Postby TomW » Sun Apr 22, 2018 9:35 am

I haven't done any research, but Audi is showing a large injected CF part as part of a dashboard on a concept vehicle. It's mostly an aesthetic experiment.
This " new" CF injection molding is just further development of the fiber reinforced thermoplastic injection molding done for over 40 years.

In Hf manufacturing, The benefits of the method would be almost zero manual labour, and super low part cost on a high priced product. And let's say the performance tradeoff is not noticeable by the vast majority, and volume, of the market. Sounds good, right?
The other thing might be availability of manufacturing using certain methods. Might be a shortage of good CF suppliers as there's a lot of products now being made in CF.

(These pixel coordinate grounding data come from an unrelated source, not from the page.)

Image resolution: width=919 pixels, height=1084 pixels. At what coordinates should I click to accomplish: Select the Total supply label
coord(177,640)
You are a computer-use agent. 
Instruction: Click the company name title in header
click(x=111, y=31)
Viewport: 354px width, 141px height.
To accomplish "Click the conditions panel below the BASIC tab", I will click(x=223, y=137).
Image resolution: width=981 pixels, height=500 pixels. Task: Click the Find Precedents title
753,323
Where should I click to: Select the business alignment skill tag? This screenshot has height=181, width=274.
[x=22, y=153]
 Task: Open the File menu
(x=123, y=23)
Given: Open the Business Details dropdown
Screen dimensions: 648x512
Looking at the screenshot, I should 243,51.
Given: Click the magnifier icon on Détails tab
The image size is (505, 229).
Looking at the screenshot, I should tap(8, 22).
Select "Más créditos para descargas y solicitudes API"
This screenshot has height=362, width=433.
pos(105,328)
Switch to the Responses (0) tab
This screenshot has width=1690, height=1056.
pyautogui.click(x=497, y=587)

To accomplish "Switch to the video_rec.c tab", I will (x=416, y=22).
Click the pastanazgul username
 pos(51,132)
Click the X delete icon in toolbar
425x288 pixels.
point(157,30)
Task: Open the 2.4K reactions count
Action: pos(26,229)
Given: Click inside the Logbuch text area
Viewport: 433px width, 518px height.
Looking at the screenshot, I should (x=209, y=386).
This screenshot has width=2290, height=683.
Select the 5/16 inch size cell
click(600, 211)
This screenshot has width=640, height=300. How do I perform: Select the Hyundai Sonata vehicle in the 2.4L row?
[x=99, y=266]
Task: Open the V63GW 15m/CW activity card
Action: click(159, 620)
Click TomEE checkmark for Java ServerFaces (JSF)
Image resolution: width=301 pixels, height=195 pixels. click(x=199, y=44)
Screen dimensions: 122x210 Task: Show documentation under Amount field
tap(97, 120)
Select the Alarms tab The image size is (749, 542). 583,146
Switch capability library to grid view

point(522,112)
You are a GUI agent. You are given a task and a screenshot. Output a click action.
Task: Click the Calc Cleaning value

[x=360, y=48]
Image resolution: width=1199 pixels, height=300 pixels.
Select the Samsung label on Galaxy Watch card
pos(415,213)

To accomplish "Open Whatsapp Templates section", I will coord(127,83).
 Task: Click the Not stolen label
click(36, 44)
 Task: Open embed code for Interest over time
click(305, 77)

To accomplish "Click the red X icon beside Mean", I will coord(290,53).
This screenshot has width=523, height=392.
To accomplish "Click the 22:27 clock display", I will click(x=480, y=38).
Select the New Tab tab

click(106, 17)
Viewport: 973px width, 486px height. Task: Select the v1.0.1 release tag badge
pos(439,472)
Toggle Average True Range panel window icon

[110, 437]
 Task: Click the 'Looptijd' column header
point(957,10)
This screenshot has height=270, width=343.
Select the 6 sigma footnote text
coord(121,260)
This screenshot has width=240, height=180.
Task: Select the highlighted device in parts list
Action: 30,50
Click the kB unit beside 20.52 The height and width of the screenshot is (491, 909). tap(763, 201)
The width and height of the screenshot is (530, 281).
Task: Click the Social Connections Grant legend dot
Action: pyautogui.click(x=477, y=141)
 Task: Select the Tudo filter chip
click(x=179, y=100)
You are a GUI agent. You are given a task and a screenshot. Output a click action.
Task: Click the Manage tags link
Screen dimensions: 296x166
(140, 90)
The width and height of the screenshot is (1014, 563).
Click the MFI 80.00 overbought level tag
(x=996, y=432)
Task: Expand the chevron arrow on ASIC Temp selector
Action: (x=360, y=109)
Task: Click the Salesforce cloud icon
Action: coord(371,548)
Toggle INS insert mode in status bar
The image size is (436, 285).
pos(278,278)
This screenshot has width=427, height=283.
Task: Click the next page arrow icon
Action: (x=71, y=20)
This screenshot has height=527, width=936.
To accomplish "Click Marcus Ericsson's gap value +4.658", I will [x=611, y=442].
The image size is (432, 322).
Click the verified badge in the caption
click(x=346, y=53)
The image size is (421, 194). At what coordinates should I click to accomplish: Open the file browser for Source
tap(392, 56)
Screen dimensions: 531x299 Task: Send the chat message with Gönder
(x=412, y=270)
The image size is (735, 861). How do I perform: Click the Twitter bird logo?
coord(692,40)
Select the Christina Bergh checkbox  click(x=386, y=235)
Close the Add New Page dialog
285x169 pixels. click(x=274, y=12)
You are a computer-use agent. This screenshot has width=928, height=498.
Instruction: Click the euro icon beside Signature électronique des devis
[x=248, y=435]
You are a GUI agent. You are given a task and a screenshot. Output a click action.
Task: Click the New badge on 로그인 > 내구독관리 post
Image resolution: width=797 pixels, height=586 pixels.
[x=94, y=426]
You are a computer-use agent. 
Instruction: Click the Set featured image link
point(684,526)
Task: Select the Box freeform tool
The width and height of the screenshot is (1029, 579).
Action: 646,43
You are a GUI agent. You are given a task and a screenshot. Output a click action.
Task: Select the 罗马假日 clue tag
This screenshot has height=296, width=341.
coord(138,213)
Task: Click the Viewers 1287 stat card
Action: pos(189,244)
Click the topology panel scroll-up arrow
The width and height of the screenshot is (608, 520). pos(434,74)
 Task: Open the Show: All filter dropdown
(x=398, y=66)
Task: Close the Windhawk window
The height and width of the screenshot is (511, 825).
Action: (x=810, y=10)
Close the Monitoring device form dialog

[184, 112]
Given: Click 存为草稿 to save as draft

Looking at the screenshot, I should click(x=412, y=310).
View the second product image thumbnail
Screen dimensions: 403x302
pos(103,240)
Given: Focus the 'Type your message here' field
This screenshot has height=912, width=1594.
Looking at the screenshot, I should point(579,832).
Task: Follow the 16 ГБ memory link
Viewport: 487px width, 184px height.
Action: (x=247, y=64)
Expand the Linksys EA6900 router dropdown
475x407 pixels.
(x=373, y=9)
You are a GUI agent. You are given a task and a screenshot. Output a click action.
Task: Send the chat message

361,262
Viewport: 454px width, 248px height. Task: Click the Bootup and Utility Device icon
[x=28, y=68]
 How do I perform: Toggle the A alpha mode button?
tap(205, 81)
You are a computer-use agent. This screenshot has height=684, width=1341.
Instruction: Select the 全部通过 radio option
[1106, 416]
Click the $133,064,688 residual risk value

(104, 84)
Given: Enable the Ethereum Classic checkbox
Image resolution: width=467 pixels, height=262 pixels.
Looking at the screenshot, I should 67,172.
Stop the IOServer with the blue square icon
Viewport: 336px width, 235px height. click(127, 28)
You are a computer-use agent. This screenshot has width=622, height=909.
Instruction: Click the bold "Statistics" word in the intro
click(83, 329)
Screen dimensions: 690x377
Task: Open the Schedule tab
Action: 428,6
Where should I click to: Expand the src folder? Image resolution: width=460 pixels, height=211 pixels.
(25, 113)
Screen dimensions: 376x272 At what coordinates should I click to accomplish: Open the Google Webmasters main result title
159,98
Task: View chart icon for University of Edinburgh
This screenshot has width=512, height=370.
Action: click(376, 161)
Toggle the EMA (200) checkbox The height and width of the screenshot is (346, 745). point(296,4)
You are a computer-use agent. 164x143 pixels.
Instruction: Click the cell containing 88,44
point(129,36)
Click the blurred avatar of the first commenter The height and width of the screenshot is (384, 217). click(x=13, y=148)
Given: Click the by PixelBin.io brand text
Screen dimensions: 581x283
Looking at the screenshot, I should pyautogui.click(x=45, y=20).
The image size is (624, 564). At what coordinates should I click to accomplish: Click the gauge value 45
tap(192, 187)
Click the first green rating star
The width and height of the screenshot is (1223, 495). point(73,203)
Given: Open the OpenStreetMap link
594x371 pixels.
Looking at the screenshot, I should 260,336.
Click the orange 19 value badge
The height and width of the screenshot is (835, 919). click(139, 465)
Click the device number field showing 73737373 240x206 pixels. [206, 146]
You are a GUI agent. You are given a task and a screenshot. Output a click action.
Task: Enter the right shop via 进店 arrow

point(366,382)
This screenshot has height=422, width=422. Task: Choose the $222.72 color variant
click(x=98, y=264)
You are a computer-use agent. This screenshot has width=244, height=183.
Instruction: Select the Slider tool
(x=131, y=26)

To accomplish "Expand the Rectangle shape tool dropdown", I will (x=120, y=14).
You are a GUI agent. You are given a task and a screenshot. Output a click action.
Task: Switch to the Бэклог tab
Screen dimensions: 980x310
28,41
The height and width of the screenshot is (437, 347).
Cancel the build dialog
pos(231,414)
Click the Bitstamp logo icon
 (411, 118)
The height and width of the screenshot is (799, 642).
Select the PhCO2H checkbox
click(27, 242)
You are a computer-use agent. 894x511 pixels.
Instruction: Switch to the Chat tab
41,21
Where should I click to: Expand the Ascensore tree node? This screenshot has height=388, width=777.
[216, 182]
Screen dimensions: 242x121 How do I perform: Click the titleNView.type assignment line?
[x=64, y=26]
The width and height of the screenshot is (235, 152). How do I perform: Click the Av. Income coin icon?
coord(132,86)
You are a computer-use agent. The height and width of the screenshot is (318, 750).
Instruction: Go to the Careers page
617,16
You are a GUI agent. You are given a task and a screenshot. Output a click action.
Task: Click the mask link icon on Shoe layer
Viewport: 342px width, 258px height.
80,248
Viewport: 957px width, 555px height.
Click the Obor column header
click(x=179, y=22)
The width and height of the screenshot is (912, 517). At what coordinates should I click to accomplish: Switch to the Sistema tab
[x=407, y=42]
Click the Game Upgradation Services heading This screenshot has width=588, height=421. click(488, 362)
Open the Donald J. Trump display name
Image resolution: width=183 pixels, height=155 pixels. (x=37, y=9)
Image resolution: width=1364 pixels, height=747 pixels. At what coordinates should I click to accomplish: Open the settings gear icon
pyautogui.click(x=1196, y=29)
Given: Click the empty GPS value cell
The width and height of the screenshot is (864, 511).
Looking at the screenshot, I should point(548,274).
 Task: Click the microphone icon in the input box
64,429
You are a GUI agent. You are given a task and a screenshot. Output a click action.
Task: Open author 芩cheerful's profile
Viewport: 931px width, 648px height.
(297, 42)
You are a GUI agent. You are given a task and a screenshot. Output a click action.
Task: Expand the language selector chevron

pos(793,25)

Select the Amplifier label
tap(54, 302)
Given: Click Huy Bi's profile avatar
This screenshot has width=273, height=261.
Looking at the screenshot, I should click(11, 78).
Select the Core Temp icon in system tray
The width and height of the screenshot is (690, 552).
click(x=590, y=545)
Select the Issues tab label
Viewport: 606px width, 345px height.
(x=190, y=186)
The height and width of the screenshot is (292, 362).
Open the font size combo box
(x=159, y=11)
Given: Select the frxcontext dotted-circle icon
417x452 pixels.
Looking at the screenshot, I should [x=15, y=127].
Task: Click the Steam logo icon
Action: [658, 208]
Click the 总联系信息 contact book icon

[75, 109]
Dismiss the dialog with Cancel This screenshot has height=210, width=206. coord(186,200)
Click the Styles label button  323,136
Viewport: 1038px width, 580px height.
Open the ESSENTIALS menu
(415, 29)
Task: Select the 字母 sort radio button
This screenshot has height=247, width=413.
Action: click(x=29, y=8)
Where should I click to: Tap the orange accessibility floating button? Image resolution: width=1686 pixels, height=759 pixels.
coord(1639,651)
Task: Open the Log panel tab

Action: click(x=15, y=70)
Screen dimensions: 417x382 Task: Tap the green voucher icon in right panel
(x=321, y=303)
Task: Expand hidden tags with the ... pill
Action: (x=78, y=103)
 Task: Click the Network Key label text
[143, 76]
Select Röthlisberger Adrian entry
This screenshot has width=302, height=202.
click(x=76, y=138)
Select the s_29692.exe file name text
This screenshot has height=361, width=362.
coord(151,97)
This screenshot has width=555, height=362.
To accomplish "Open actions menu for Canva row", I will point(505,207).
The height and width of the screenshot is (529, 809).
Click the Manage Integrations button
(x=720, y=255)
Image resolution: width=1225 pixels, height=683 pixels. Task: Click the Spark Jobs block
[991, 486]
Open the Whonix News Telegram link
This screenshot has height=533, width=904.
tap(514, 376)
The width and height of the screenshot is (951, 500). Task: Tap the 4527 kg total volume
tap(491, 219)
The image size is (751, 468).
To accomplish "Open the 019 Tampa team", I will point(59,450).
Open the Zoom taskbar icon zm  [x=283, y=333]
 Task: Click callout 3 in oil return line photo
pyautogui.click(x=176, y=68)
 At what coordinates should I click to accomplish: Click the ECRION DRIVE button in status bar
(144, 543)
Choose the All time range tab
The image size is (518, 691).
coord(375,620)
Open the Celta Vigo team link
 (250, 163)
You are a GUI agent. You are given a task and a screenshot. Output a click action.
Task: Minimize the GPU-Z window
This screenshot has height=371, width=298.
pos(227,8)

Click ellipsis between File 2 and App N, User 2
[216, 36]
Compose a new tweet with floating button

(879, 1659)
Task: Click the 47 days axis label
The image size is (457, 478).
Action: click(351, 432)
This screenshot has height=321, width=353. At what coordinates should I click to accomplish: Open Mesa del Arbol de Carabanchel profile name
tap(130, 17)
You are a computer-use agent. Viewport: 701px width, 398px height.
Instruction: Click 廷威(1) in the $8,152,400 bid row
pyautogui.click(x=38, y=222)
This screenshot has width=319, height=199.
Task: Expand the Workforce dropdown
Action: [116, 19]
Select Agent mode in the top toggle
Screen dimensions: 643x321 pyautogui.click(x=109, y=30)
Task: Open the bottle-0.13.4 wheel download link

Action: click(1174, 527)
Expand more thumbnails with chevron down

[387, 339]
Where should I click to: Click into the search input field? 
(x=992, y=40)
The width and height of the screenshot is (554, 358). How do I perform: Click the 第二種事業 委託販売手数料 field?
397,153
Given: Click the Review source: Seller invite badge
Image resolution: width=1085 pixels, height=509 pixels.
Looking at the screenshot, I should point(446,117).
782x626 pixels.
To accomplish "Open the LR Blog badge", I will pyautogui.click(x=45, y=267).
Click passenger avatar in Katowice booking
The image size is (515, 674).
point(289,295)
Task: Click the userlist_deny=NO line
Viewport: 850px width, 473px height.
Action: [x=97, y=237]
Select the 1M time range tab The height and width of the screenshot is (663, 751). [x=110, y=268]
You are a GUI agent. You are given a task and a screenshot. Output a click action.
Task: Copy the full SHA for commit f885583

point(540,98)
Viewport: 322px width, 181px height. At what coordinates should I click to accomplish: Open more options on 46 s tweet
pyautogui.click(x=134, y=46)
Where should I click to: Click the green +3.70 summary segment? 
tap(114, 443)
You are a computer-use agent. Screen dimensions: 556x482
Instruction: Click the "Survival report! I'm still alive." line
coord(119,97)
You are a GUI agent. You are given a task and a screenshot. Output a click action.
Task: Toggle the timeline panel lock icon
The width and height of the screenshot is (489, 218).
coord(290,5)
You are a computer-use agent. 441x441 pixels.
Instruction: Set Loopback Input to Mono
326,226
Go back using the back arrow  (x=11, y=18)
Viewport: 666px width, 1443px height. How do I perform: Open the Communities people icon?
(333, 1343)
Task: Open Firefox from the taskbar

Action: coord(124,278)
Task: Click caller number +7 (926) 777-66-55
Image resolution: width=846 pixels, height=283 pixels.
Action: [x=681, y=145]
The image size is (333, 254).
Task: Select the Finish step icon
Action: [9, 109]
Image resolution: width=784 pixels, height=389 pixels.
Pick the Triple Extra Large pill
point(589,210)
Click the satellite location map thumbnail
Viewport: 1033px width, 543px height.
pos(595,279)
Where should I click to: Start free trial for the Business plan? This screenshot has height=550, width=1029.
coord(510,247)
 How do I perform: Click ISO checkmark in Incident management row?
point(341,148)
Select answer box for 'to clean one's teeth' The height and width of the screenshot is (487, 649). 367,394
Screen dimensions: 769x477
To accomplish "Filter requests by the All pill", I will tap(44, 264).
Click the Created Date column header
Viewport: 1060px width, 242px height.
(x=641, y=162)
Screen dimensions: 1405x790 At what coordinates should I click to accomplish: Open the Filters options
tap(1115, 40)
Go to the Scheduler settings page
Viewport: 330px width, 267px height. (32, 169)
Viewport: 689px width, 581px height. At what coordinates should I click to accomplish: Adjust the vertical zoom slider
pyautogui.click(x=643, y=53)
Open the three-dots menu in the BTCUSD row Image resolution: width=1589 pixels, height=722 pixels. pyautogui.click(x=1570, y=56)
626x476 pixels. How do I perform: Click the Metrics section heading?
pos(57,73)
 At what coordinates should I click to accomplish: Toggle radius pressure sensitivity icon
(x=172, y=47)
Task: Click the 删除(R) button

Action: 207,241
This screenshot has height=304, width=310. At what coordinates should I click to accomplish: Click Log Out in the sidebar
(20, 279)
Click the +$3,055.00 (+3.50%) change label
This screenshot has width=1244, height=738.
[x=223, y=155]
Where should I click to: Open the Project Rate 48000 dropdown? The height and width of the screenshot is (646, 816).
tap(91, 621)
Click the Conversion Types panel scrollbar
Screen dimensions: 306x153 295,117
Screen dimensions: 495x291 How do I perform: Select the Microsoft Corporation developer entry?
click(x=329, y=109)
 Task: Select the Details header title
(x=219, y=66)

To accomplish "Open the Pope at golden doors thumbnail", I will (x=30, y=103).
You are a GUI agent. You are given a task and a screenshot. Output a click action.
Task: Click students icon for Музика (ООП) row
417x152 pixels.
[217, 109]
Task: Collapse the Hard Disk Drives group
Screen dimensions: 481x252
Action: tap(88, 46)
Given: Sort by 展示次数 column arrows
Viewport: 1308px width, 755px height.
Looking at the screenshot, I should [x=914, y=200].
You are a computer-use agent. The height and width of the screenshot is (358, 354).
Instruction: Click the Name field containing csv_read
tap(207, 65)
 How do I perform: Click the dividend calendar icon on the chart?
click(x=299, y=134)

But don't forget that people care about aesthetics, craftsmanship and the feeling that someone put time and effort into the product. This is particularly true when the user is passionate and engaged in the activity / product. I'm not buying a toaster ( no offence toaster lovers).

My guess is that as the design development curve flattens, the market segmentation stabilises, and volume increases as Hf becomes (?) more mainstream, there will be advances made in wing and fuselage production methods that allow more " pop out" manufacturing.

Further down the road, we will see wings and fuselages 3D printed in one piece, separately or together. And you will have 100% customisable to your style, size. Methods for this exist today but the printers are too small. 3d.Markforged.com
They won't be cheap though.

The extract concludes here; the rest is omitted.